G5 Article dissertation

Paediatric spinal surgery and perioperative management




AuthorsYrjälä Tommi

PublisherUniversity of Turku

Publishing placeTurku

Publication year2023

ISBN978-951-29-9224-9

eISBN978-951-29-9225-6

Web address https://urn.fi/URN:ISBN:978-951-29-9225-6


Abstract

The aim of this dissertation is to improve perioperative management of adolescent patients undergoing posterior spinal fusion surgery. Posterior spinal fusion surgery is one of the most common major surgical procedures in adolescents. It is the main surgical procedure performed in adolescents with adolescent idiopathic scoliosis, Scheuermann kyphosis, or spondylolisthesis.

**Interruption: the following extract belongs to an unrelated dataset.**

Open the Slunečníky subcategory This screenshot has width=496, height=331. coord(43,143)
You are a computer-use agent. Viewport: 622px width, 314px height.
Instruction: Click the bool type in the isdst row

The first part of this thesis was a randomised, double-blinded, and placebo-controlled clinical trial of 64 patients. The purpose of the first study was to determine whether perioperative pregabalin reduces the persistent pain in adolescent patients after posterior spinal fusion for spinal deformities compared to placebo. The second and third part of this thesis were retrospective analyses of a prospectively collected paediatric spine register. In the second study, 159 consecutive adolescent idiopathic scoliosis patients undergoing posterior spinal fusion were screened to determine the predictors of postoperative urinary retention. The third part of this thesis included 158 adolescent idiopathic scoliosis, 19 Scheuermann kyphosis, and 36 spondylolisthesis patients undergoing posterior spinal fusion surgery, with the aim of evaluating the predictors of acute and chronic pain. In our first study, we showed that pregabalin did not affect the chronic postoperative pain two years after surgery, and there is no reason to combine pregabalin to a multimodal treatment protocol in adolescents undergoing posterior spinal fusion. In our second study, we revealed that postoperative opioid consumption after posterior spinal fusion was associated with an increased risk of postoperative urinary retention in adolescent idiopathic scoliosis patients, and multimodal pain management to reduce the opioid amount may be beneficial. The third publication of this thesis demonstrated that after posterior spinal fusion, acute postoperative pain was associated with more extensive tissue trauma (adolescent idiopathic scoliosis and Scheuermann kyphosis), and chronic pain was related to the disease pathology (spondylolisthesis). Multimodal analgesia may reduce the persistent pain, but an optimal treatment protocol is still not established, and more studies are needed.